**Quoted text:**
☆ ☆ ☆

Best Practices for Writing Protobuf

This page contains the best practices that are used in VSETH to write proto files.

The requirement level keywords "MUST", "MUST NOT", "REQUIRED", "SHALL", "SHALL NOT", "SHOULD", "SHOULD NOT", "RECOMMENDED", "MAY", and "OPTIONAL" used in this document are to be interpreted as described in RFC 2119.

General

In general, VSETH follows the Google API Design Guide. This guide is quite extensive, and therefore this page summarizes and highlights important guidelines out of this document. To manage APIs, we use SerVIS, which enforces some constraints that may differ from the Google Guide and standard conventions, most importantly:

  • Organization: Each API has one proto file with one Servis
  • Versioning: There is always one proto file, which might contain experimental features (RPCs, fields, messages). Features are introduced or removed over a specific process, where breaking changes can not happen spontaneously. It is, therefore, essential to design APIs to be extendable, as breaking changes are sometimes only achievable in a cumbersome process.

(MUST) Use Google.Protobuf.WellKnownTypes

Google provides a collection of predefined Proto Types for several general use cases, such as an empty message (google.protobuf.Empty). Instead of redefining these in every proto file, you MUST use these types.

You can find the list of types here.

Example

You MUST NOT define an EmptyMessage in every proto, like:

BAD Example
service Pizza {
	rpc ListPizzas(EmptyMessage) returns (ListPizzaResponse);
}

// Thi is a *COUNTER* Example do not use.

☆ ☆ ☆

**Data lines:**
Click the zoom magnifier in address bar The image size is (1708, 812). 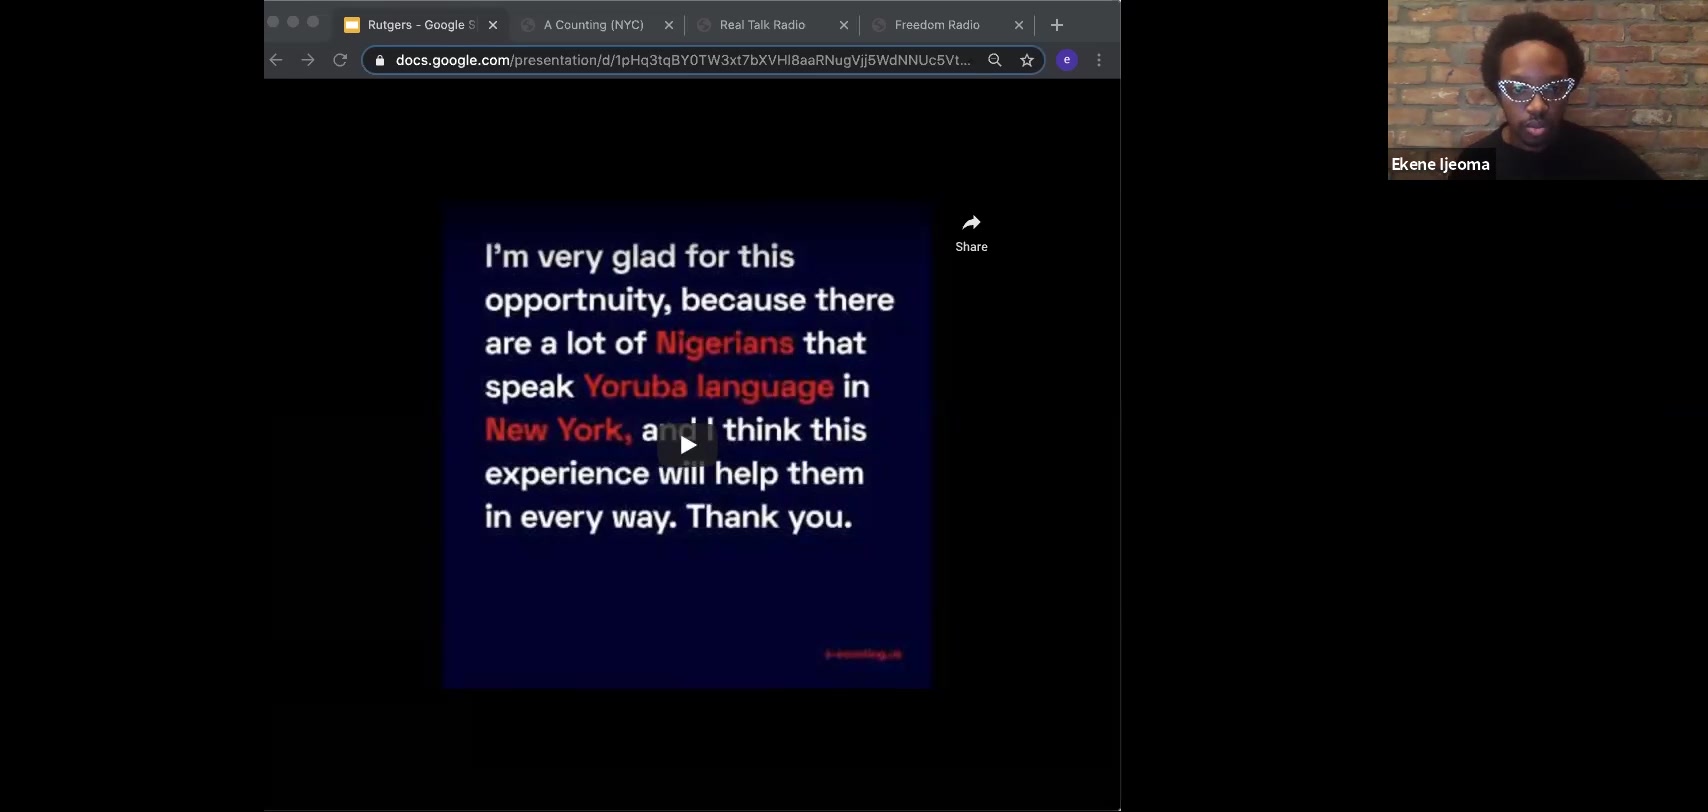pyautogui.click(x=995, y=60)
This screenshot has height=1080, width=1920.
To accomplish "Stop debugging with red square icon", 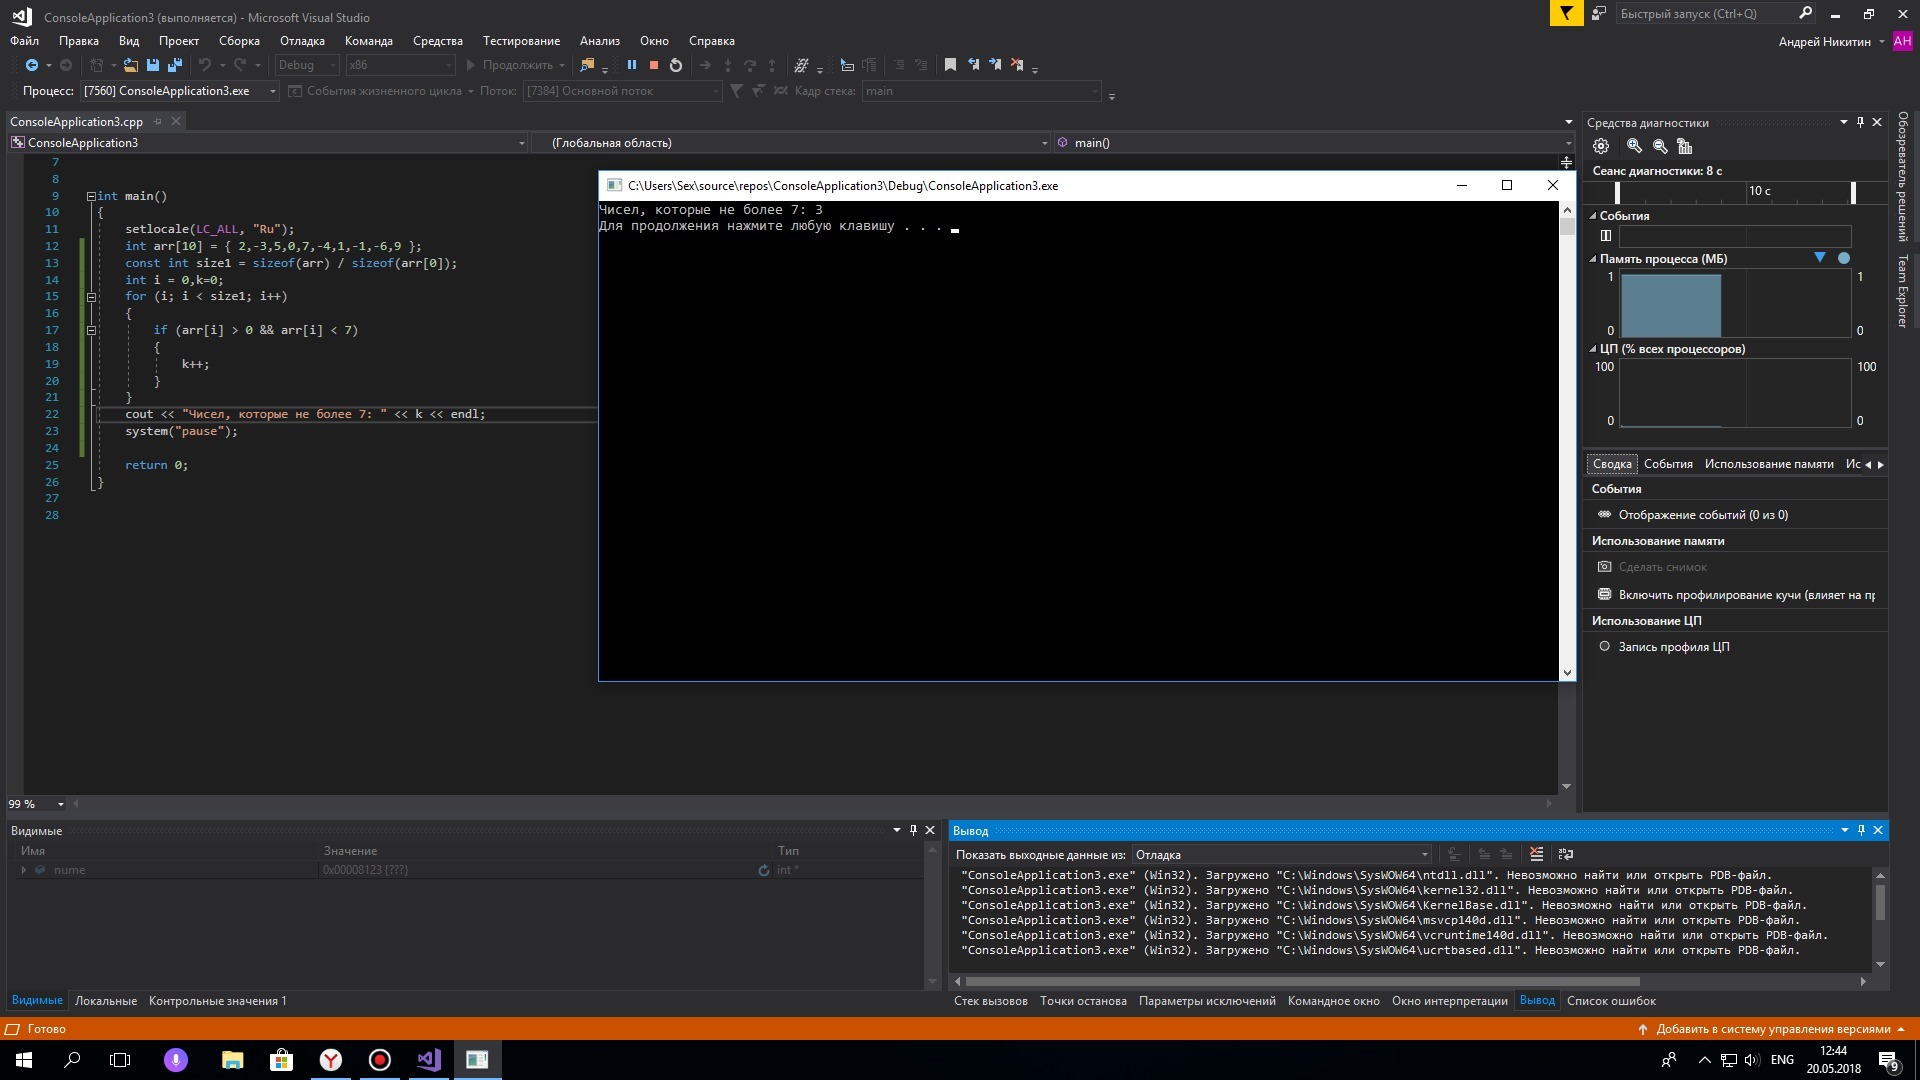I will tap(653, 65).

☆ ☆ ☆

Can you repeat word for word the part of the protobuf guidelines between "This page contains" and "in RFC 2119.", inclusive? None of the data above has any bearing here.

This page contains the best practices that are used in VSETH to write proto files.

The requirement level keywords "MUST", "MUST NOT", "REQUIRED", "SHALL", "SHALL NOT", "SHOULD", "SHOULD NOT", "RECOMMENDED", "MAY", and "OPTIONAL" used in this document are to be interpreted as described in RFC 2119.